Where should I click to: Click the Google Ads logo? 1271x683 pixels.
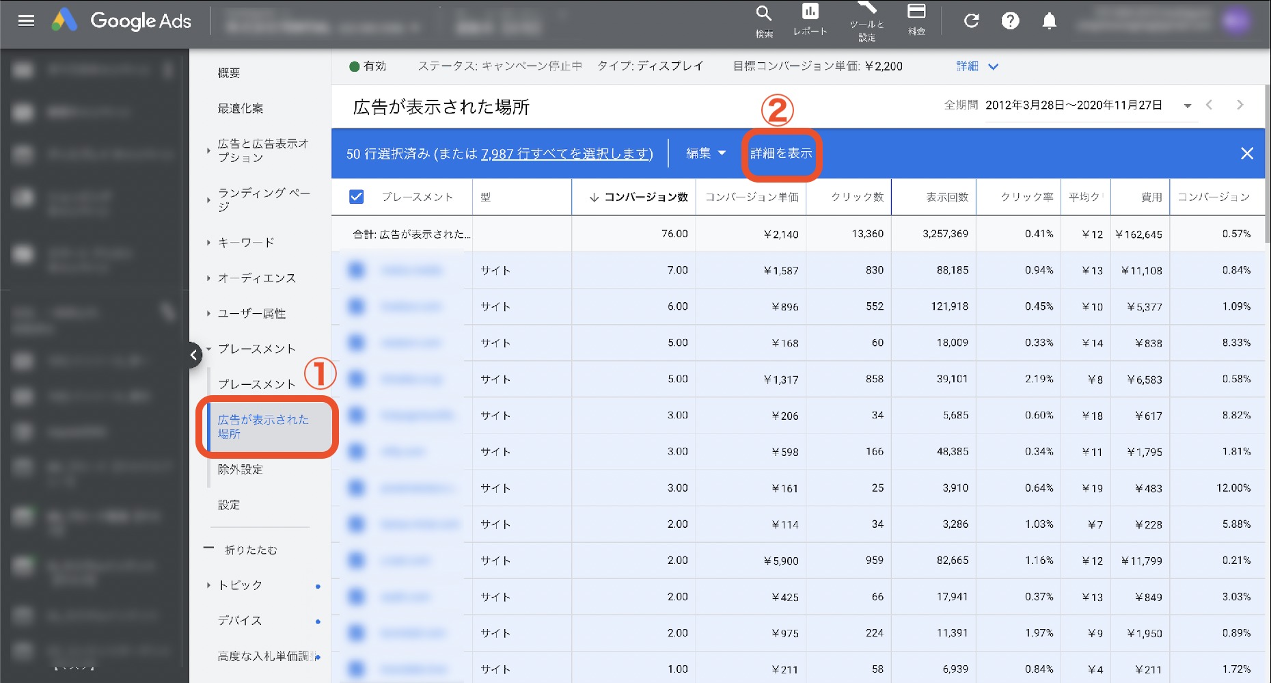120,21
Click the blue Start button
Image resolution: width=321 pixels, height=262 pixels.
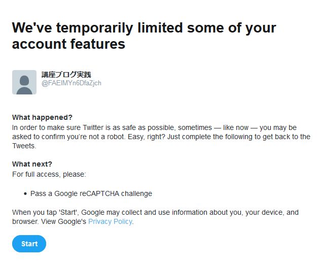click(x=29, y=244)
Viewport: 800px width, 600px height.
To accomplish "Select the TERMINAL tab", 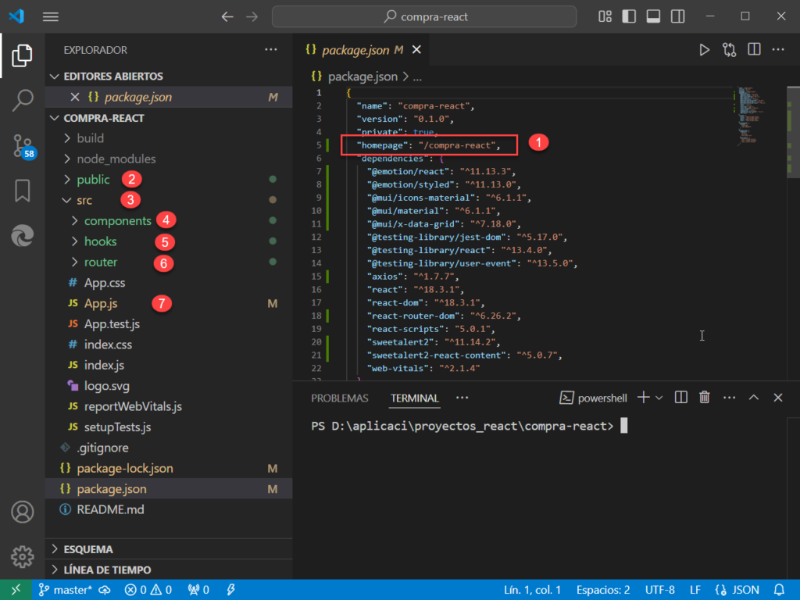I will [x=414, y=398].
:::::
Extract each line of the items above that contains the string "height". The match is case-sensitive.

Image resolution: width=321 pixels, height=262 pixels.
Viewport: 800px width, 600px height.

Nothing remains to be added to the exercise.